◆ **REQUIREMENT**: Where does the word "page" occur in the material? Copy each line that has it.
(DATA FOR REVIEW Opens)
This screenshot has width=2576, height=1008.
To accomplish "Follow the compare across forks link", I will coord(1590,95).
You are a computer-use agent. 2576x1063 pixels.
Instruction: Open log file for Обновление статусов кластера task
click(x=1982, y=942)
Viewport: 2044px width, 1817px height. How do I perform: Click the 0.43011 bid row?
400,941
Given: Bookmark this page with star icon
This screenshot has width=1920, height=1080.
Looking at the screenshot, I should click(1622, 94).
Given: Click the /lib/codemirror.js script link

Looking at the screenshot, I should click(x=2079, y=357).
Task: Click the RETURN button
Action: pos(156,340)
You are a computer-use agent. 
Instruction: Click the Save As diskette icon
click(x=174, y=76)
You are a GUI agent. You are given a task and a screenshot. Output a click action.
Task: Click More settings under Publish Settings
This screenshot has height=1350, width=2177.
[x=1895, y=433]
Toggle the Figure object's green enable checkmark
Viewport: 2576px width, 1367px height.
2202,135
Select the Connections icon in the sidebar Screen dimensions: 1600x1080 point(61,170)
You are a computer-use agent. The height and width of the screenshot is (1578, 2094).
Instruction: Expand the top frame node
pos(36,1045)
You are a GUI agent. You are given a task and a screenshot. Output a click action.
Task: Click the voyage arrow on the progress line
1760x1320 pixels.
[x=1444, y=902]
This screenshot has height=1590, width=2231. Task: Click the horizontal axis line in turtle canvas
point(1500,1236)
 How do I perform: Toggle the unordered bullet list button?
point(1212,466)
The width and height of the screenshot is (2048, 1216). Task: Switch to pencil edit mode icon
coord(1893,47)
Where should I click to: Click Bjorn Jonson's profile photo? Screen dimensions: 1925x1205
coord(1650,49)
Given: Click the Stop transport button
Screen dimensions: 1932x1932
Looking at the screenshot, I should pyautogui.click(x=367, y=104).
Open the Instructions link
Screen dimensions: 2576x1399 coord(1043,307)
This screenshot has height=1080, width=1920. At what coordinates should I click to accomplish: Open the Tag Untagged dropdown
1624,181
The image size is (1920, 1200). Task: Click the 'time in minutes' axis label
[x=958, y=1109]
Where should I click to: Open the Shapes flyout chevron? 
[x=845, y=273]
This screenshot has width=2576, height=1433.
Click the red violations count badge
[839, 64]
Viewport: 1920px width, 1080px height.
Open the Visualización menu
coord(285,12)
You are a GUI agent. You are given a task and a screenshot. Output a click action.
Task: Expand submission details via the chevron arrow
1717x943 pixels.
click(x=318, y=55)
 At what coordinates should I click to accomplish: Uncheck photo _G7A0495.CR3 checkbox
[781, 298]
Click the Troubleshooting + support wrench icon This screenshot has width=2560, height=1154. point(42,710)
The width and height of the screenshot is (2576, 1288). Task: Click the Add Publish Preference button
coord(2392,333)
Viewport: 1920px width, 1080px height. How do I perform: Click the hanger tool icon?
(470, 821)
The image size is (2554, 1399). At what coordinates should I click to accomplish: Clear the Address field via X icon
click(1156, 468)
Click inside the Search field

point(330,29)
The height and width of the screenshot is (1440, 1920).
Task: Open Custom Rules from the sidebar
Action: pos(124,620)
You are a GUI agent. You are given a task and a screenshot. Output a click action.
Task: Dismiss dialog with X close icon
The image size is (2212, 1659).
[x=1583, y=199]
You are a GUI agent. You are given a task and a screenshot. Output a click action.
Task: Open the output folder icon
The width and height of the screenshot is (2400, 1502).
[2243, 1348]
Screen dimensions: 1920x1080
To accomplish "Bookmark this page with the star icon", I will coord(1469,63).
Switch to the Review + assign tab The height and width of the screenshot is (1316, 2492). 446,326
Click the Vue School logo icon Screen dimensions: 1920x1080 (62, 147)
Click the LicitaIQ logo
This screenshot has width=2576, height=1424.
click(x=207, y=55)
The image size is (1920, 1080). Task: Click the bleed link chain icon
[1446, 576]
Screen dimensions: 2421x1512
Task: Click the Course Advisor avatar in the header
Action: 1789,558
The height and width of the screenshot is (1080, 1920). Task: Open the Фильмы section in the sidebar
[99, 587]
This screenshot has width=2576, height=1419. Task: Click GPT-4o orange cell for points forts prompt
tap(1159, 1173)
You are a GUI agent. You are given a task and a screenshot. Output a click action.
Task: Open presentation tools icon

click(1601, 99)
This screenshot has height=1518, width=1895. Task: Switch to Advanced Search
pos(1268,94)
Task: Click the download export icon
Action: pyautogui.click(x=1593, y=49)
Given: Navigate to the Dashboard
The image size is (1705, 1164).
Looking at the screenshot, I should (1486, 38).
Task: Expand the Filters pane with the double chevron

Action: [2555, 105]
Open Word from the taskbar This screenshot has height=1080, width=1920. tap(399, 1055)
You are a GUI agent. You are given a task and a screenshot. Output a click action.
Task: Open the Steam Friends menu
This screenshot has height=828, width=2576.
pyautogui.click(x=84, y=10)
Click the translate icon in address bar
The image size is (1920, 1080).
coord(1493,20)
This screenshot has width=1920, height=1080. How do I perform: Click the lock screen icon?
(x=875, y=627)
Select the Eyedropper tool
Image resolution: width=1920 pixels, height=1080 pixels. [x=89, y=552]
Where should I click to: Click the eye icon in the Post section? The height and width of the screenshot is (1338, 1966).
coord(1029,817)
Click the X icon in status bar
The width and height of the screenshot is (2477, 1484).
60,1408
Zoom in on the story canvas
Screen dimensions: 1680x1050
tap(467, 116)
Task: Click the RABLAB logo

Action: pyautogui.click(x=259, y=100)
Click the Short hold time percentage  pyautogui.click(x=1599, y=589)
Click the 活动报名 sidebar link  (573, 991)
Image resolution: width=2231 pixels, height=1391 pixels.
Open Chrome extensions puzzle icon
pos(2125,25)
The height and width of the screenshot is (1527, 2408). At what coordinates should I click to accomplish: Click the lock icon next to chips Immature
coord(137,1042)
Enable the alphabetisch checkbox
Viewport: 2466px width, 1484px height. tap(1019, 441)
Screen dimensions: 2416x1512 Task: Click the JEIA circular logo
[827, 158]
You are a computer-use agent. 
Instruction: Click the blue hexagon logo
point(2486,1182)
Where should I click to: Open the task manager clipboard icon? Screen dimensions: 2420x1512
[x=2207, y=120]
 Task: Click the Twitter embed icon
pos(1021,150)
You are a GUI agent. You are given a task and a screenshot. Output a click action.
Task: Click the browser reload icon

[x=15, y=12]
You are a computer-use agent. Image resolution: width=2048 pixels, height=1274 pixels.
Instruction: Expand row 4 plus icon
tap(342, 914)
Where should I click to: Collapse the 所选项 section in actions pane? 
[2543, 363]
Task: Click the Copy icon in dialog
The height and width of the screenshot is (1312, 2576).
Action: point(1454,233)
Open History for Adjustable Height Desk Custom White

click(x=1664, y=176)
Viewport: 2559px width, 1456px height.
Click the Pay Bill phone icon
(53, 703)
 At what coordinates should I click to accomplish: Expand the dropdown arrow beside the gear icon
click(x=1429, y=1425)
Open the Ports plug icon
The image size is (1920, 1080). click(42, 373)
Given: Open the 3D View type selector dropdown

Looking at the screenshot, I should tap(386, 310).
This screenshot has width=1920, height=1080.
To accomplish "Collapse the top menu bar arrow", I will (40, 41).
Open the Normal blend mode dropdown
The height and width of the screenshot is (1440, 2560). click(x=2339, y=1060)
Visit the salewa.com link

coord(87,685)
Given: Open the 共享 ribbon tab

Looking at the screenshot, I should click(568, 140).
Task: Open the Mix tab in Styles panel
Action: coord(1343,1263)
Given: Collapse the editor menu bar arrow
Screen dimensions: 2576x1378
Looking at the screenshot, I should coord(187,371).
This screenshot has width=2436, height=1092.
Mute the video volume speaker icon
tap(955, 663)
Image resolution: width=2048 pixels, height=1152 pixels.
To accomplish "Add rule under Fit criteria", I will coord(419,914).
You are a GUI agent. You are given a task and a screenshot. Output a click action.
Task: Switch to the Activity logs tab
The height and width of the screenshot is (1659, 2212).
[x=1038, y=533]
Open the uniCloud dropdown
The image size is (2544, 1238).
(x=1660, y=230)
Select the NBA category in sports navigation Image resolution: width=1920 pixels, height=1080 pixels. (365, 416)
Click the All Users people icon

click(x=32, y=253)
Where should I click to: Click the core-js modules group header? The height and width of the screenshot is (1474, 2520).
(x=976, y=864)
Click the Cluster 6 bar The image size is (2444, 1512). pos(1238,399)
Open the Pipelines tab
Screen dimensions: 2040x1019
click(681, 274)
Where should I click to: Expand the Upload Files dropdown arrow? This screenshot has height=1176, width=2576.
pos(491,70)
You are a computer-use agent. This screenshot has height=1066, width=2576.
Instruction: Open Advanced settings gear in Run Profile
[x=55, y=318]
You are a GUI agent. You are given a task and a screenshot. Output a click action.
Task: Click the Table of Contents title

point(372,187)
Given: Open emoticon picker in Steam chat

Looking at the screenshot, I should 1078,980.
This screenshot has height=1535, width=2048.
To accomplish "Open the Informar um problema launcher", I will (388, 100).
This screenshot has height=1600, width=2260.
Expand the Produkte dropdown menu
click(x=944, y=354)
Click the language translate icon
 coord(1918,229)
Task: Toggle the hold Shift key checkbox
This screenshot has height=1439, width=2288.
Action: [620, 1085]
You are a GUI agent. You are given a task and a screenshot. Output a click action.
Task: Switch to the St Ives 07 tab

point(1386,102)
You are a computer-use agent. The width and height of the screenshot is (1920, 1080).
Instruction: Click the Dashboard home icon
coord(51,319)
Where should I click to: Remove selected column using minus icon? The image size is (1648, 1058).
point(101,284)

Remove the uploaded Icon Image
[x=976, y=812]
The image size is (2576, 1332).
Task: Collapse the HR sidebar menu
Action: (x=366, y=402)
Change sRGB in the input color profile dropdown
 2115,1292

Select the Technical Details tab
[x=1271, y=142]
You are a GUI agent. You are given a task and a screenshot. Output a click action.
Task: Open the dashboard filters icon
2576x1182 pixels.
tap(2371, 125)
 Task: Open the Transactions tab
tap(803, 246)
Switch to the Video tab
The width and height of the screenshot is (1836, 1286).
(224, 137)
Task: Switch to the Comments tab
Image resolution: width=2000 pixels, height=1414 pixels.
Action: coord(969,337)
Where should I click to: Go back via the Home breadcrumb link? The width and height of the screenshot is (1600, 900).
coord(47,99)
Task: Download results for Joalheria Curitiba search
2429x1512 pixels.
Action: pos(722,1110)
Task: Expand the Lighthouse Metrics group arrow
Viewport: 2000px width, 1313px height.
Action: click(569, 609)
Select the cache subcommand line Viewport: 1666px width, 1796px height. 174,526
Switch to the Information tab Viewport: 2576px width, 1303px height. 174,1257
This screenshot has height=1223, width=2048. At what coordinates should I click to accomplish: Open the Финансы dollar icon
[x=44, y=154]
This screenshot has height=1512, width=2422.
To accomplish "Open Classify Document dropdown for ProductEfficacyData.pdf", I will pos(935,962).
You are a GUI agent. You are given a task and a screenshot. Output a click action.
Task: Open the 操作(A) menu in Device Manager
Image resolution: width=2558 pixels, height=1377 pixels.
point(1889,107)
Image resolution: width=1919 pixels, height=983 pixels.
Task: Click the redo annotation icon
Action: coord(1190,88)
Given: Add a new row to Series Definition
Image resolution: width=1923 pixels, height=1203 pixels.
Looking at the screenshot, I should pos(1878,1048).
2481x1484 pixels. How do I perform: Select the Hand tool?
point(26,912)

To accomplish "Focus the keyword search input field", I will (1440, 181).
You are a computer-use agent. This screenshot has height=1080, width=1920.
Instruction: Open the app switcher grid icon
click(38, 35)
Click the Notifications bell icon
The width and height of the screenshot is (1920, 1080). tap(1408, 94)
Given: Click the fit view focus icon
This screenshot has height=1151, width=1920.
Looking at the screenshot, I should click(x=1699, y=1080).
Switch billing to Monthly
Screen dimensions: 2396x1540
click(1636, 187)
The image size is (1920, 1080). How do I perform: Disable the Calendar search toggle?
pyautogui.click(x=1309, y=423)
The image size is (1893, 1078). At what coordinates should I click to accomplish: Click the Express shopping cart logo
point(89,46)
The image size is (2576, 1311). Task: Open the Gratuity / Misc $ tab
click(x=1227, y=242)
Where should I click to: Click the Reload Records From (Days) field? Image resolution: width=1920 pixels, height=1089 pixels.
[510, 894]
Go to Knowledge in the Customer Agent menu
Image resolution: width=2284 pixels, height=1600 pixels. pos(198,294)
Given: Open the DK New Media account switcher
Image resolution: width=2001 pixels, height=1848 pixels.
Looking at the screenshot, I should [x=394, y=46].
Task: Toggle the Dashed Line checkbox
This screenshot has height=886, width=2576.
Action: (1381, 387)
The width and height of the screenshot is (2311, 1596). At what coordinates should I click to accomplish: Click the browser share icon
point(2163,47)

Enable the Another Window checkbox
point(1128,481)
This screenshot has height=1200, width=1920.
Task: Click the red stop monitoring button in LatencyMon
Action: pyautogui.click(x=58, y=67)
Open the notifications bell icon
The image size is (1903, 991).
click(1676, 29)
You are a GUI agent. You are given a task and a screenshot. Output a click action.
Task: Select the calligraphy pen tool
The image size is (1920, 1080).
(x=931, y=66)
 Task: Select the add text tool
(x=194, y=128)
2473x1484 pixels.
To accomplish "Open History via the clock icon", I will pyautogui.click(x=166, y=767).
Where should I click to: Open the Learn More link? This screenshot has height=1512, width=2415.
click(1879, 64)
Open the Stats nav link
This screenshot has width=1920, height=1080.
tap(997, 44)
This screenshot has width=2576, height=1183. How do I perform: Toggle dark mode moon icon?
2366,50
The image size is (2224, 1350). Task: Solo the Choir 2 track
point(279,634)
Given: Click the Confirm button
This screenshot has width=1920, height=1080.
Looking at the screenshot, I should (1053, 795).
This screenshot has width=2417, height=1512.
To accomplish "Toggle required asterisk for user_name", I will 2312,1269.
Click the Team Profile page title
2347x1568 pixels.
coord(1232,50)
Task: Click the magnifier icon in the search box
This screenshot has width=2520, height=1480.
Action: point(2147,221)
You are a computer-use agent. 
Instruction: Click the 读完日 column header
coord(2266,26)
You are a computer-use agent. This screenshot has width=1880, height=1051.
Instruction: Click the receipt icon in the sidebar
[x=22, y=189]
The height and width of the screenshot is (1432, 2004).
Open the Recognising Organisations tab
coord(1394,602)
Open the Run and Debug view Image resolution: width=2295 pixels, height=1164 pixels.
(DATA FOR REVIEW Closes)
◆ **ANSWER SPACE**:
Given: Bookmark this page with star icon
To accomplish "Bookmark this page with the star icon", I will coord(1469,63).
Click the Team Profile page title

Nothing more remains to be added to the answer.